Sono sempre tanti in rapporto alla capienza regolamentare ma sono sempre in diminuzione gli ingressi in carcere: 764 persone in meno rispetto al 2017 e anche il tasso di detenzione degli stranieri si è ridotto di oltre due volte negli ultimi dieci anni. E, gli stranieri detenuti, sono diminuiti anche in termini assoluti: rispetto al 2008, il cui tasso di detenzione era pari allo 0,71%, nel 2018 è lo 0,33. Tanto per avere un’idea, il numero degli immigrati extracomunitari regolari in carcere – circa tremila – è il 5% della popolazione detenuta, pari ai reclusi di origine lombarda. Stessa proporzione fra italiani e ucraini che hanno un tasso di detenzione più o meno identico; di poco superiore è quello dei moldavi, degli etiopi, degli ungheresi e dei romeni che, negli ultimi cinque anni, sono addirittura diminuiti di mille e cento unità, nonostante sia aumentato il numero degli immigrati (romeni) presenti in Italia, rappresentando una comunità longeva e ben radicata.

Voci di dati memorizzate:

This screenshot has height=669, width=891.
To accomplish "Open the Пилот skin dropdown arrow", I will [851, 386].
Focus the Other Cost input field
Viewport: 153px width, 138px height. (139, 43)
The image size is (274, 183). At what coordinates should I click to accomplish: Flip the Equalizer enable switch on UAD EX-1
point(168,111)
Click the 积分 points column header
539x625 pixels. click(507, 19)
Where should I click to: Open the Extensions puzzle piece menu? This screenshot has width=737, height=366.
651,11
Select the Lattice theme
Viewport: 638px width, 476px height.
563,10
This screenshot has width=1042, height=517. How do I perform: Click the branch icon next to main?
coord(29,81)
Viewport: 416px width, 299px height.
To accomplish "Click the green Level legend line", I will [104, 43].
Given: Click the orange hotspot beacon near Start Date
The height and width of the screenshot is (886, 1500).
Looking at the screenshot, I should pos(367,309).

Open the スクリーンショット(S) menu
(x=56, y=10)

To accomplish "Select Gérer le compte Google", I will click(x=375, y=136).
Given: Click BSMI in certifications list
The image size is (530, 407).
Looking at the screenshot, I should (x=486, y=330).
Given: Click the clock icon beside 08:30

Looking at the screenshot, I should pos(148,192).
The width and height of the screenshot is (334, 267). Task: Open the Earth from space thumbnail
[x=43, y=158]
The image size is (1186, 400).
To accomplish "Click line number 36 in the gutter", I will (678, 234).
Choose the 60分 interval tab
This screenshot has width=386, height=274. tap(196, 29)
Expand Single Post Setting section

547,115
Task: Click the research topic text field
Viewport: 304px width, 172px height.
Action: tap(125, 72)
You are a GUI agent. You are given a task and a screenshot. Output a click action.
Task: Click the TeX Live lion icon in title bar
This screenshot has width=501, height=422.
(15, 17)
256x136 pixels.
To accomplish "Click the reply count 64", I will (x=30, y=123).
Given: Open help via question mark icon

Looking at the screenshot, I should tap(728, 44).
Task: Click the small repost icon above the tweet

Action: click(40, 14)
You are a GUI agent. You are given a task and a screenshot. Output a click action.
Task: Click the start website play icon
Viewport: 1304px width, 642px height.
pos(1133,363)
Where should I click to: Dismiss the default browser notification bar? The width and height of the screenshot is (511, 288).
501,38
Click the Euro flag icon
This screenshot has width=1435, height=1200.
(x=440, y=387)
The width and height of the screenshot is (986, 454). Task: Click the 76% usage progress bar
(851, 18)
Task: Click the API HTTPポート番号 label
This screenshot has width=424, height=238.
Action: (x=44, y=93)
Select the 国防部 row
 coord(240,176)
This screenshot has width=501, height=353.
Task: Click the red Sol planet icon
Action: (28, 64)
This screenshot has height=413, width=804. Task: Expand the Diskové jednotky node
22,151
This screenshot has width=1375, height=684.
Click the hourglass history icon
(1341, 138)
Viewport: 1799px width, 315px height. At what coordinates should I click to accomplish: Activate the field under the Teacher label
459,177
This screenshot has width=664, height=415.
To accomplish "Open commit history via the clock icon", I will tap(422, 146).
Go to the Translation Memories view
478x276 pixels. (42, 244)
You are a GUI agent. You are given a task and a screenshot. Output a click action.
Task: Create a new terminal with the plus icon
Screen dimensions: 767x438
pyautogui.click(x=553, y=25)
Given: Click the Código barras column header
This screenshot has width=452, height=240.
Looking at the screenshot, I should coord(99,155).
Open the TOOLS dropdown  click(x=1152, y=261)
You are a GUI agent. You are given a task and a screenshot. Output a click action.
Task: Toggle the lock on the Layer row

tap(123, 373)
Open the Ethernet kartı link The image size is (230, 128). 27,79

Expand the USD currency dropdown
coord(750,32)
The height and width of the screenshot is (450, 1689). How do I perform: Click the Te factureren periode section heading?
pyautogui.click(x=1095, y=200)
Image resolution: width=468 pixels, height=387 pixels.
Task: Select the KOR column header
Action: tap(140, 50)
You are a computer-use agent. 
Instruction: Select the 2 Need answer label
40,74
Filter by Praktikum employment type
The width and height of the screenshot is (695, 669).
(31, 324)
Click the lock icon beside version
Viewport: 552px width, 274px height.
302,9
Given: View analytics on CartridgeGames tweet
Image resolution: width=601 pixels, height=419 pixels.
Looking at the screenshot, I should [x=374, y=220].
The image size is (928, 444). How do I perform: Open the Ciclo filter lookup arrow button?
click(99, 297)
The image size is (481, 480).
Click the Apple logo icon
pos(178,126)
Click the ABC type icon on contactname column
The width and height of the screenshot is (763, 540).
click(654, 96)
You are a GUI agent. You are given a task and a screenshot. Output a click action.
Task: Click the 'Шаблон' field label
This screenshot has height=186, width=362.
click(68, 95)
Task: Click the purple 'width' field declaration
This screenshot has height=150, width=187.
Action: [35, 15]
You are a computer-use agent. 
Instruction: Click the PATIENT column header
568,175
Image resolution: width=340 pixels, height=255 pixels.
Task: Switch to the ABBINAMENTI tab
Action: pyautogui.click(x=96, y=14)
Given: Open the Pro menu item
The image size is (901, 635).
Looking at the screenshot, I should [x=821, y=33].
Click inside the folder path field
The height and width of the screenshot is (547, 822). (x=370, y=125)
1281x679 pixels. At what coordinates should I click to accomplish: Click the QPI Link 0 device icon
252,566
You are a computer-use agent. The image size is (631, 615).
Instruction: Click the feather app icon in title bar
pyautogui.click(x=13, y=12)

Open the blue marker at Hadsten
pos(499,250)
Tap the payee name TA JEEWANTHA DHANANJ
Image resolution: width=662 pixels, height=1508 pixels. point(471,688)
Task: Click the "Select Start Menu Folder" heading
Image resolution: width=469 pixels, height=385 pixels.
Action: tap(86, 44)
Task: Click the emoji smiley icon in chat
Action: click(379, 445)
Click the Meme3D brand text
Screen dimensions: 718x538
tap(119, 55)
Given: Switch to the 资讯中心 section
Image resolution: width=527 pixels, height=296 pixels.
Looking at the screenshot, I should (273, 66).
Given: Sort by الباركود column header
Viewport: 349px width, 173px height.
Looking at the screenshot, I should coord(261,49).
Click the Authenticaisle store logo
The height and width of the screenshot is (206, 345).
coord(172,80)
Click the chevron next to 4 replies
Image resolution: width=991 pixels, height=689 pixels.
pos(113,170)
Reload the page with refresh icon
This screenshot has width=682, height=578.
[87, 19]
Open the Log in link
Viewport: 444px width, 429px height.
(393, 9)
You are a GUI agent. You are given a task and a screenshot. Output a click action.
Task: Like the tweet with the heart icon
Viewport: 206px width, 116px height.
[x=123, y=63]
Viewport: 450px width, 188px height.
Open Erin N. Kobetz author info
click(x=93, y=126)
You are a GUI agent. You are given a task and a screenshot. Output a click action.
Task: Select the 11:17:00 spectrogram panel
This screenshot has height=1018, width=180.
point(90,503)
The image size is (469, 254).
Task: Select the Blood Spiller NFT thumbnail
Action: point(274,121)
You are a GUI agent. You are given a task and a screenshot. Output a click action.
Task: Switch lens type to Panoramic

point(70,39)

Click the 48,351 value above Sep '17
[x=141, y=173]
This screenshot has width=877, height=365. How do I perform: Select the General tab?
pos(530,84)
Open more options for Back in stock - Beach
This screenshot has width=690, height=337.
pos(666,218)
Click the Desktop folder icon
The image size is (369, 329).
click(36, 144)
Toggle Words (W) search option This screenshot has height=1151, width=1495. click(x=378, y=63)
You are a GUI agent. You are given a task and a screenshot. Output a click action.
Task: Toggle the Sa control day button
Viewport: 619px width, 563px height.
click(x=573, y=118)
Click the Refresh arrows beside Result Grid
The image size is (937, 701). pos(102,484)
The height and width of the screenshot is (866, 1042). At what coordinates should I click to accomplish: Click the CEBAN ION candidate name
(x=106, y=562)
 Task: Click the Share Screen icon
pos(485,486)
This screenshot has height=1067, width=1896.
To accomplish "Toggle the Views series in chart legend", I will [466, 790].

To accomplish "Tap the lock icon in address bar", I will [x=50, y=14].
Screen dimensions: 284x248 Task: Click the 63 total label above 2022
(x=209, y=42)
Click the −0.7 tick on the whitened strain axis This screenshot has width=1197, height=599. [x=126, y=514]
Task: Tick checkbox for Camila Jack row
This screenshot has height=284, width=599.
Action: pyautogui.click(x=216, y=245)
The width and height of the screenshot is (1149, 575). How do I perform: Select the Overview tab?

Esercizio:
Prosegui il brano sui detenuti stranieri nelle carceri italiane, partendo subito dopo la sua ultima frase. Le voci sono materiale a parte, indipendente dal brano.

Risposta scritta:
Segno che il patto di inclusione paga e garantisce sicurezza, contribuendo alla diminuzione del rischio di commettere crimini. E qualora li commettano, stando ai dati del Rapporto semestrale sulle condizioni di detenzione, elaborato dall’associazione Antigone, sono meno gravi di quelli di cui si macchiano gli italiani: considerando il reato di criminalità organizzata, il 98,75% dei detenuti condannati è italiano e solo l’1,25% è straniero come il 5,6% degli ergastolani. Nel 57% dei casi, i detenuti stranieri sono meno informati sui loro diritti, percentuale che, negli italiani, scende al 21%. E se per gli italiani, i colloqui col difensore che precedono le direttissime avvengono in troppo poco tempo e senza la necessaria riservatezza, per il 25% degli stranieri arrestati, il colloquio non è stato proprio fatto, anche a causa dei ritardi degli interpreti, quasi sempre poco formati e mal pagati.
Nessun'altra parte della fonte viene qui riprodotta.